Single by P.O.D.

from the album Satellite
- B-side: "School of Hard Knocks"; "Lie Down" (demo); "Sabbath";
- Released: July 31, 2001
- Studio: Bay 7 (Valley Village, California); Sparky Dark (Calabasas, California);
- Genre: Nu metal; Christian metal; rap rock;
- Length: 3:23
- Label: Atlantic
- Songwriters: Noah Bernardo; Marcos Curiel; Traa Daniels; Sonny Sandoval;
- Producer: Howard Benson;

P.O.D. singles chronology
| "School of Hard Knocks" (2000) | "Alive" (2001) | "Youth of the Nation" (2001) |

Music video
- "Alive" on YouTube

= Alive (P.O.D. song) =

2001 single by P.O.D.

"Alive" is a song by American Christian metal band P.O.D. It was released on July 31, 2001, as the lead single from their fourth studio album, Satellite, and is one of the band's most popular songs. The "Alive" CD single was first released in 2001 and then again in 2002 with alternative cover art and tracks. A semi-acoustic remix was included as a bonus track on the special edition re-release of Satellite available August 27, 2002. In December 2017, "Alive" was ranked at No. 7 on "The 10 best P.O.D. songs" list by Metal Hammer.

==Background==
The lyrics to the track were written by vocalist Sonny Sandoval and were inspired by a moment when he recognized his own features in those of his young daughter for the first time.

The song debuted just prior to the September 11, 2001, attacks and benefited by offering a positive message during hard times. As such, "Alive" went on to become one of MTV's and MTV2's most played videos of 2001 and became a huge pop hit.

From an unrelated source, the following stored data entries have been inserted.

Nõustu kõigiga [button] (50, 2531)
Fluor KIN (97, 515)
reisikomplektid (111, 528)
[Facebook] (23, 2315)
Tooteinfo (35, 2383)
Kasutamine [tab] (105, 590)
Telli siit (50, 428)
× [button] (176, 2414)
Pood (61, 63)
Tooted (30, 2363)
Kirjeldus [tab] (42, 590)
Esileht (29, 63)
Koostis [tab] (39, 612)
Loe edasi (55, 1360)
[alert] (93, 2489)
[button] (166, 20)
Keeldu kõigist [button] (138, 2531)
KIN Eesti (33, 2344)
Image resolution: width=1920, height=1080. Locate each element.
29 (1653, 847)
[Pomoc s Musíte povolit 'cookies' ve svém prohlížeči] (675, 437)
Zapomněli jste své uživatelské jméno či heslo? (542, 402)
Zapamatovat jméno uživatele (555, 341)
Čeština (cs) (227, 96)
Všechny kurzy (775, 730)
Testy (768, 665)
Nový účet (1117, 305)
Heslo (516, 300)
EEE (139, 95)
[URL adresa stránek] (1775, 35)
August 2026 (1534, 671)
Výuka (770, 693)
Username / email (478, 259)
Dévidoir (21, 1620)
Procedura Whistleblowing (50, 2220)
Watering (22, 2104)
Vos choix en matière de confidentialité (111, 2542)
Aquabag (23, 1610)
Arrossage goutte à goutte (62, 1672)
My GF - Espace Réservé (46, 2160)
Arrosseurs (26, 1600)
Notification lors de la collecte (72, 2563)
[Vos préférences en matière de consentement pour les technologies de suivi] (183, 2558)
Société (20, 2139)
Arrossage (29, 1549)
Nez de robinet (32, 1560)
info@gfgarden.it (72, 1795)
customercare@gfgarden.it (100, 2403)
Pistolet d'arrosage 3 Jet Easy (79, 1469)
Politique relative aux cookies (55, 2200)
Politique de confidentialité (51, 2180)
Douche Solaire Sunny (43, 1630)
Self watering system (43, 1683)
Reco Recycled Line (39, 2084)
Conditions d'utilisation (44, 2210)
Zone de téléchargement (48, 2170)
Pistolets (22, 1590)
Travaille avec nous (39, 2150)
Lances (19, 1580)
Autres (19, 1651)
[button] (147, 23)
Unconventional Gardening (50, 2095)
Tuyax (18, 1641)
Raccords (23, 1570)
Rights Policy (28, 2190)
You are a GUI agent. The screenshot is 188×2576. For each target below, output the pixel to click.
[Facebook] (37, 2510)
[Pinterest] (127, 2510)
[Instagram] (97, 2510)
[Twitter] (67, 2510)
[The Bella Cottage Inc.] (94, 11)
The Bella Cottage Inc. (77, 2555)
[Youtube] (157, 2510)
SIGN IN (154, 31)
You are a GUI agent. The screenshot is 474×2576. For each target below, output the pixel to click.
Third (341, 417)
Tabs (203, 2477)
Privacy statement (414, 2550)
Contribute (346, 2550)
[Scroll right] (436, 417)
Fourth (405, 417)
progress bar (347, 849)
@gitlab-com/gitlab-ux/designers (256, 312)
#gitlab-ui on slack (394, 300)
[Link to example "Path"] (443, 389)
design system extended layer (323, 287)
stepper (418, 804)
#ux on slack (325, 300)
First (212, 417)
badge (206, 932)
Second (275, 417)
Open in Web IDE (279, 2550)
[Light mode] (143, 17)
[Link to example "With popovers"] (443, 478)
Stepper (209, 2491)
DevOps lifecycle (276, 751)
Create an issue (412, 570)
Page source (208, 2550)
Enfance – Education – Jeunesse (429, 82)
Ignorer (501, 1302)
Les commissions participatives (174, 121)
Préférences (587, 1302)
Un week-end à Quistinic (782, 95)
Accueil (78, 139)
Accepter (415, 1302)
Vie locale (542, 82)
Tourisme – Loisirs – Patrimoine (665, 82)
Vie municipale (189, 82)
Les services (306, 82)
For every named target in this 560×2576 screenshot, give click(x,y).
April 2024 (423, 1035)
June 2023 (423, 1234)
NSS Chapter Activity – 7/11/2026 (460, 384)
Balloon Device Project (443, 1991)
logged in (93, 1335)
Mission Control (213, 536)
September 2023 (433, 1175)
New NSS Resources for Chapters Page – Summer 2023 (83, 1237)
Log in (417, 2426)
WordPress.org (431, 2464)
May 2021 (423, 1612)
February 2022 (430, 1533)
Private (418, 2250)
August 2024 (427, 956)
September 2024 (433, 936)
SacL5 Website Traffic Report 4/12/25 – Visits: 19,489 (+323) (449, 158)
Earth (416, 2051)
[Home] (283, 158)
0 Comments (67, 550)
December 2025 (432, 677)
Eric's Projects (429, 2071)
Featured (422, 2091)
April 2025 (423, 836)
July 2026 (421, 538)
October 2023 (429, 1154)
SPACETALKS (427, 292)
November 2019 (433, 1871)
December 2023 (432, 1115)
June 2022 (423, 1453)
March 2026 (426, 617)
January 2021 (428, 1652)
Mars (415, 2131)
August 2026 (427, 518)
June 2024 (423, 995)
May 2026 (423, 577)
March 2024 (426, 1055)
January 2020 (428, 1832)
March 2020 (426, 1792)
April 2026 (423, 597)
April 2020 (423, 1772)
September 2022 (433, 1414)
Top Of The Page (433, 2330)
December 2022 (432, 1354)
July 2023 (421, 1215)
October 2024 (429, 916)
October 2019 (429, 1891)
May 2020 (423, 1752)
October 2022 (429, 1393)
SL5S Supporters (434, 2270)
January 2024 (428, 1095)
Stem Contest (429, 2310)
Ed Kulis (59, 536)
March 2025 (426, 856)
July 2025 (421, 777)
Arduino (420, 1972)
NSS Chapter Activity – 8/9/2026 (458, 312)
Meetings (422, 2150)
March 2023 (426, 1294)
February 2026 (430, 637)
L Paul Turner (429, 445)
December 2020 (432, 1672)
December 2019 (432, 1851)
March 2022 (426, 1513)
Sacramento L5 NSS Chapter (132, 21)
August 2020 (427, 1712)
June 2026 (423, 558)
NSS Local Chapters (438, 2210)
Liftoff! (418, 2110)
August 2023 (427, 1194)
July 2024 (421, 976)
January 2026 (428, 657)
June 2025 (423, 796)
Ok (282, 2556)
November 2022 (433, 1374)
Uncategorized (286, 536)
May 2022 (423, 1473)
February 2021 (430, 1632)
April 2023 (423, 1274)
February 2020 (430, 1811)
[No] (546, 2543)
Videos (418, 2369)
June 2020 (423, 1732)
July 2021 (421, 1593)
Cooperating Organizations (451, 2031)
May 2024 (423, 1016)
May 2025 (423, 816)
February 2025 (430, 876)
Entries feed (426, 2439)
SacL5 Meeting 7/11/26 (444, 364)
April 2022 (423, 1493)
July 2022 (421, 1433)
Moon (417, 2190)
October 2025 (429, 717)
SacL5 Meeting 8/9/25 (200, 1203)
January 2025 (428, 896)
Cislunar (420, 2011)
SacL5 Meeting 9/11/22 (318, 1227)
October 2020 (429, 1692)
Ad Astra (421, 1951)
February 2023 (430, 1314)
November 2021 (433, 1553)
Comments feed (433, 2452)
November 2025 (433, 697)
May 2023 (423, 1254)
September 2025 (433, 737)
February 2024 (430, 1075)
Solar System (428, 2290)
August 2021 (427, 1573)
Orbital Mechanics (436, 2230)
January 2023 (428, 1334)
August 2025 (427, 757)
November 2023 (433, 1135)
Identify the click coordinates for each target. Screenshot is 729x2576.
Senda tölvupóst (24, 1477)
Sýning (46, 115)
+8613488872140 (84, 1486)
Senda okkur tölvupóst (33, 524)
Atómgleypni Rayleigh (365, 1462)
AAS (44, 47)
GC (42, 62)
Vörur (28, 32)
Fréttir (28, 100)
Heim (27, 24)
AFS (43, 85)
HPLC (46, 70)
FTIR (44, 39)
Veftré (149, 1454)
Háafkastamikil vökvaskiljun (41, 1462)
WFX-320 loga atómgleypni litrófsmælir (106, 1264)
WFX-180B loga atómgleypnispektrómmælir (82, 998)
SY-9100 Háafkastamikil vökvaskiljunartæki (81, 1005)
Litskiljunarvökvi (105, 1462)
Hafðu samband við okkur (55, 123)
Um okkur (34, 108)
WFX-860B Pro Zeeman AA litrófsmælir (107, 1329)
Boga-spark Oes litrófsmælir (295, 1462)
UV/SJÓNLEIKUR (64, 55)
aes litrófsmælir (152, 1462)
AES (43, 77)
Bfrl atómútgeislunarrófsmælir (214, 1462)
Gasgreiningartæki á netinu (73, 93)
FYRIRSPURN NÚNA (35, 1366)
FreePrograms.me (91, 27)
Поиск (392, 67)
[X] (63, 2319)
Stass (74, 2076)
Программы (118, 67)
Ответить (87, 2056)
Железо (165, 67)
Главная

Guitarist Marcos Curiel mentioned the song's relevance in a 2008 interview: "There's just way too much negativity going on in our everyday lives. When you can hear something that's going to uplift you like 'Alive' or something that's going to bring out knowledge like 'Youth of the Nation,' we've done our jobs as an artist. We're trying to be relevant with the people."

Sonny Sandoval stated, "We didn't have a name for it, but we were calling it 'Beautiful' because it made us feel beautiful. And that drove the direction of the lyrical content, because we wanted people to go, 'Hey, this makes me feel good.' We recorded the chorus I don't know how many times, because it was like, 'Let's take it up a notch. Let's take it higher.'"

==Music video==
Directed by Francis Lawrence with special effects by Pixel Envy, the "Alive" video made its television debut on August 20, 2001. It boasts a massive car wreck filmed under a freeway intersection in the San Fernando Valley in mid-2001. Lawrence had conceived the idea years prior but was unsuccessful in pitching it to bands. Upon filming "Alive," Lawrence stated "I'm so glad I didn't get those jobs, because this was so perfect." His idea developed further upon shooting the video by focusing on a wild day in the life of a teenager. Lawrence elaborate:
"I've done emotional videos before, but having kid stuff like – surfing, skating, making out – plus the visual punch of the car accident. It packs it all."
Lawrence also modified scenes from his original concept; the boy is shown emerging from the demolished car unscathed rather than not appearing at all, and he makes out with his girlfriend in a train tunnel rather than implying sex in a bedroom as Lawrence previously envisioned. All of the effects and work behind "Alive" were detailed in a retrospective MTV article in August 2002.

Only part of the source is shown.